July 5, 2017 (Phys.org) -- Although there are many counterintuitive ideas in quantum theory, the idea that influences can travel backwards in time (from the future to the past) is generally not one of them. However, recently some physicists have been looking into this idea, called "retrocausality," because it can potentially resolve some long-standing puzzles in quantum physics. In particular, if retrocausality is allowed, then the famous Bell tests can be interpreted as evidence for retrocausality and not for action-at-a-distance -- a result that Einstein and others skeptical of that "spooky" property may have appreciated.
In a new paper published in Proceedings of The Royal Society A, physicists Matthew S. Leifer at Chapman University and Matthew F. Pusey at the Perimeter Institute for Theoretical Physics have lent new theoretical support for the argument that, if certain reasonable-sounding assumptions are made, then quantum theory must be retrocausal.
The appeal of retrocausality
First, to clarify what retrocausality is and isn't: It does not mean that signals can be communicated from the future to the past -- such signaling would be forbidden even in a retrocausal theory due to thermodynamic reasons. Instead, retrocausality means that, when an experimenter chooses the measurement setting with which to measure a particle, that decision can influence the properties of that particle (or another particle) in the past, even before the experimenter made their choice. In other words, a decision made in the present can influence something in the past.
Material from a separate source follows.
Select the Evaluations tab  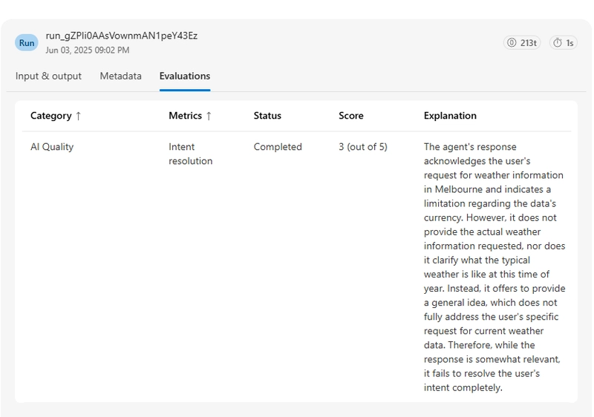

In the original Bell tests, physicists assumed that retrocausal influences could not happen. Consequently, in order to explain their observations that distant particles seem to immediately know what measurement is being made on the other, the only viable explanation was action-at-a-distance. That is, the particles are somehow influencing each other even when separated by large distances, in ways that cannot be explained by any known mechanism. But by allowing for the possibility that the measurement setting for one particle can retrocausally influence the behavior of the other particle, there is no need for action-at-a-distance -- only retrocausal influence.